* **Work instructions**:
Each record below should be repeated precisely as written.

◇ ◇ ◇ ◇ ◇ ◇ ◇

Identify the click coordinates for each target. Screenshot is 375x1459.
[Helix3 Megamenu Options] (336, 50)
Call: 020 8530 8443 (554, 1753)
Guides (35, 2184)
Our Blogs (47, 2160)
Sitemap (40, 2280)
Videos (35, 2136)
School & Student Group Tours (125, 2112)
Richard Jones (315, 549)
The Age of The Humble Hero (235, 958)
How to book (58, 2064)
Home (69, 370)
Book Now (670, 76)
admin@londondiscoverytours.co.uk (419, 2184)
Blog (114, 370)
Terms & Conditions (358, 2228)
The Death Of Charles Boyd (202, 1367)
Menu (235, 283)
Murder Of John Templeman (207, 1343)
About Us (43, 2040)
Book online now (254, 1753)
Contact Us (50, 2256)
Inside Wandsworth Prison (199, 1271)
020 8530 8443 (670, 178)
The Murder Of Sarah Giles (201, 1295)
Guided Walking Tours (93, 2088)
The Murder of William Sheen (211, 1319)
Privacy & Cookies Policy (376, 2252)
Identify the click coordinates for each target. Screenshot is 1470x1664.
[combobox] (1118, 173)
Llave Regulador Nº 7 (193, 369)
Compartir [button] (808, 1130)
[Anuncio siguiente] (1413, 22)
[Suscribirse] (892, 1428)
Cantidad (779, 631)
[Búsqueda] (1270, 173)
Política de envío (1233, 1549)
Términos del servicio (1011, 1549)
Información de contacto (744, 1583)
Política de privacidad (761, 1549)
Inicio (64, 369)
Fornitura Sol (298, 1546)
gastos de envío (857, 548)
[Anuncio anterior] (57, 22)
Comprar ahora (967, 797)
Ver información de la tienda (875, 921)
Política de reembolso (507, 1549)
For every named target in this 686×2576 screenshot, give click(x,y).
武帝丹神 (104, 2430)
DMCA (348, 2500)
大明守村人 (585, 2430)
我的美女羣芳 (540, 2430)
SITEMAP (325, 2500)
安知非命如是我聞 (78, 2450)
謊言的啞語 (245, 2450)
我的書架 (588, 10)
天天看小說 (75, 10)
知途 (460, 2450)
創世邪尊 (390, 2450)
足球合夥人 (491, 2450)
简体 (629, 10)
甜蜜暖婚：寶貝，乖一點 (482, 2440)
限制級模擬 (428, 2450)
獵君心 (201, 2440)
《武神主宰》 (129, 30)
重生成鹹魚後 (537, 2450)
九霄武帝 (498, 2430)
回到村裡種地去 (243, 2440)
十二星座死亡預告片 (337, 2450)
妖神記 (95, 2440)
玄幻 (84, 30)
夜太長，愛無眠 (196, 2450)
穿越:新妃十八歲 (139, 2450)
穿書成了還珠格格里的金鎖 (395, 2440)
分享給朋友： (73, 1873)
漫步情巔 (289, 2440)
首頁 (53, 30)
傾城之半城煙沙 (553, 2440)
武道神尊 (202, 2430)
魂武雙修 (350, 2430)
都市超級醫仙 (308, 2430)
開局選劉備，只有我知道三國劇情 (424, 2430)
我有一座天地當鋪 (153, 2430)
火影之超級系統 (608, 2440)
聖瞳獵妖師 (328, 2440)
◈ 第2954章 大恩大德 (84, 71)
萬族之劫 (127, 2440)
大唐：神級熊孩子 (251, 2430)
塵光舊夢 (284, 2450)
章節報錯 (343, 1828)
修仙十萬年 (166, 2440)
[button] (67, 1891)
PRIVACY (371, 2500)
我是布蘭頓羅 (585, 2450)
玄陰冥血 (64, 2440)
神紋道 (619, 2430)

◇ ◇ ◇ ◇ ◇ ◇ ◇

* **Exercise output**:
Identify the click coordinates for each target. Screenshot is 375x1459.
[Helix3 Megamenu Options] (336, 50)
Call: 020 8530 8443 (554, 1753)
Guides (35, 2184)
Our Blogs (47, 2160)
Sitemap (40, 2280)
Videos (35, 2136)
School & Student Group Tours (125, 2112)
Richard Jones (315, 549)
The Age of The Humble Hero (235, 958)
How to book (58, 2064)
Home (69, 370)
Book Now (670, 76)
admin@londondiscoverytours.co.uk (419, 2184)
Blog (114, 370)
Terms & Conditions (358, 2228)
The Death Of Charles Boyd (202, 1367)
Menu (235, 283)
Murder Of John Templeman (207, 1343)
About Us (43, 2040)
Book online now (254, 1753)
Contact Us (50, 2256)
Inside Wandsworth Prison (199, 1271)
020 8530 8443 (670, 178)
The Murder Of Sarah Giles (201, 1295)
Guided Walking Tours (93, 2088)
The Murder of William Sheen (211, 1319)
Privacy & Cookies Policy (376, 2252)
Identify the click coordinates for each target. Screenshot is 1470x1664.
[combobox] (1118, 173)
Llave Regulador Nº 7 (193, 369)
Compartir [button] (808, 1130)
[Anuncio siguiente] (1413, 22)
[Suscribirse] (892, 1428)
Cantidad (779, 631)
[Búsqueda] (1270, 173)
Política de envío (1233, 1549)
Términos del servicio (1011, 1549)
Información de contacto (744, 1583)
Política de privacidad (761, 1549)
Inicio (64, 369)
Fornitura Sol (298, 1546)
gastos de envío (857, 548)
[Anuncio anterior] (57, 22)
Comprar ahora (967, 797)
Ver información de la tienda (875, 921)
Política de reembolso (507, 1549)
For every named target in this 686×2576 screenshot, give click(x,y).
武帝丹神 (104, 2430)
DMCA (348, 2500)
大明守村人 (585, 2430)
我的美女羣芳 (540, 2430)
SITEMAP (325, 2500)
安知非命如是我聞 (78, 2450)
謊言的啞語 (245, 2450)
我的書架 (588, 10)
天天看小說 (75, 10)
知途 (460, 2450)
創世邪尊 (390, 2450)
足球合夥人 (491, 2450)
简体 (629, 10)
甜蜜暖婚：寶貝，乖一點 (482, 2440)
限制級模擬 (428, 2450)
獵君心 (201, 2440)
《武神主宰》 (129, 30)
重生成鹹魚後 (537, 2450)
九霄武帝 (498, 2430)
回到村裡種地去 (243, 2440)
十二星座死亡預告片 (337, 2450)
妖神記 (95, 2440)
玄幻 (84, 30)
夜太長，愛無眠 (196, 2450)
穿越:新妃十八歲 (139, 2450)
穿書成了還珠格格里的金鎖 (395, 2440)
分享給朋友： (73, 1873)
漫步情巔 (289, 2440)
首頁 (53, 30)
傾城之半城煙沙 (553, 2440)
武道神尊 (202, 2430)
魂武雙修 (350, 2430)
都市超級醫仙 (308, 2430)
開局選劉備，只有我知道三國劇情 (424, 2430)
我有一座天地當鋪 (153, 2430)
火影之超級系統 (608, 2440)
聖瞳獵妖師 (328, 2440)
◈ 第2954章 大恩大德 (84, 71)
萬族之劫 (127, 2440)
大唐：神級熊孩子 (251, 2430)
塵光舊夢 (284, 2450)
章節報錯 (343, 1828)
修仙十萬年 (166, 2440)
[button] (67, 1891)
PRIVACY (371, 2500)
我是布蘭頓羅 (585, 2450)
玄陰冥血 (64, 2440)
神紋道 (619, 2430)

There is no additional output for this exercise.